(Data items)
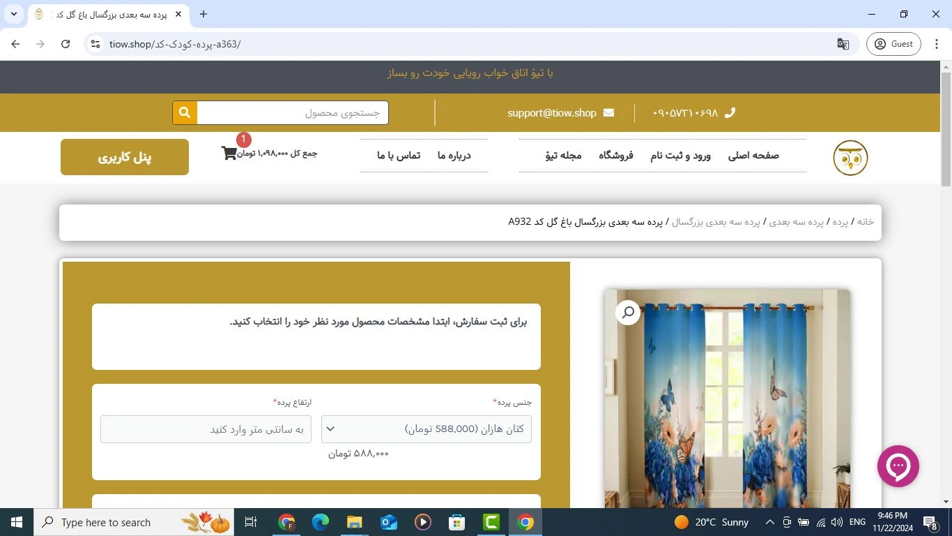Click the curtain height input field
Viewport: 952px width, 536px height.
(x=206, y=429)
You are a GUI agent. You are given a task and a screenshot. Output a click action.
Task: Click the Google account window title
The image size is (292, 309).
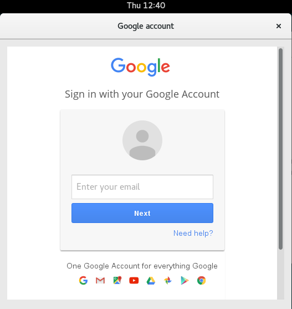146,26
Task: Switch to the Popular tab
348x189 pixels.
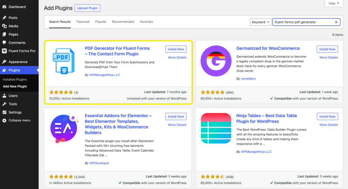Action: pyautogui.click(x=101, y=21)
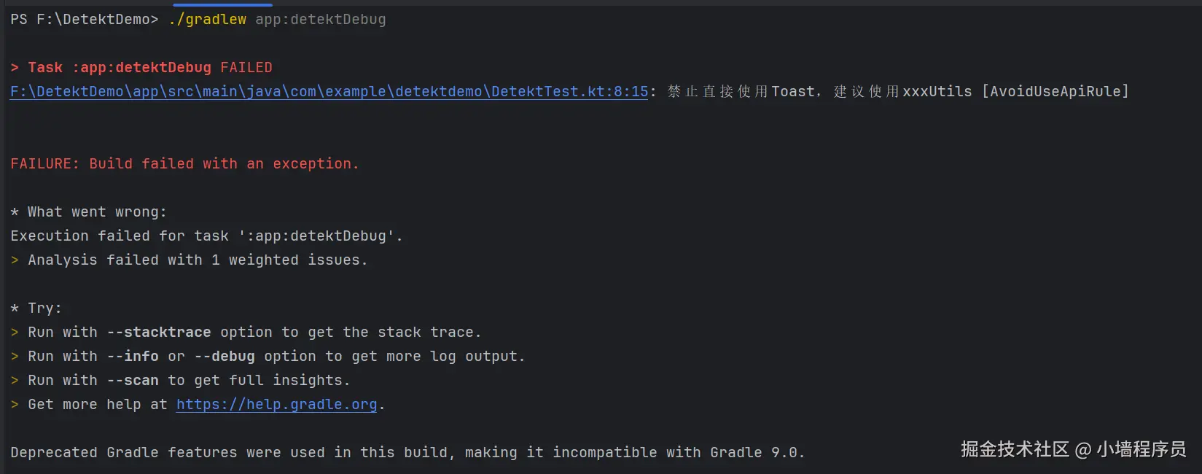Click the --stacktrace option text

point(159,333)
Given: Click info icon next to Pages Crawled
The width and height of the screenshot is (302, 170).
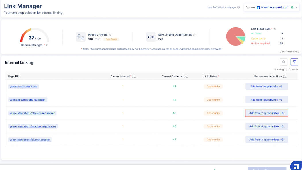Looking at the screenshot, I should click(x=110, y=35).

[Exercise details] With pictures excluded, reproduce exactly the lines above from the one containing "You are a GUI" down to the one containing "Task: Switch to the Popular tab", those two included.

[Completed exercise]
You are a GUI agent. You are given a task and a screenshot. Output a click action.
Task: Click the Google account window title
The image size is (292, 309).
146,26
Task: Switch to the Popular tab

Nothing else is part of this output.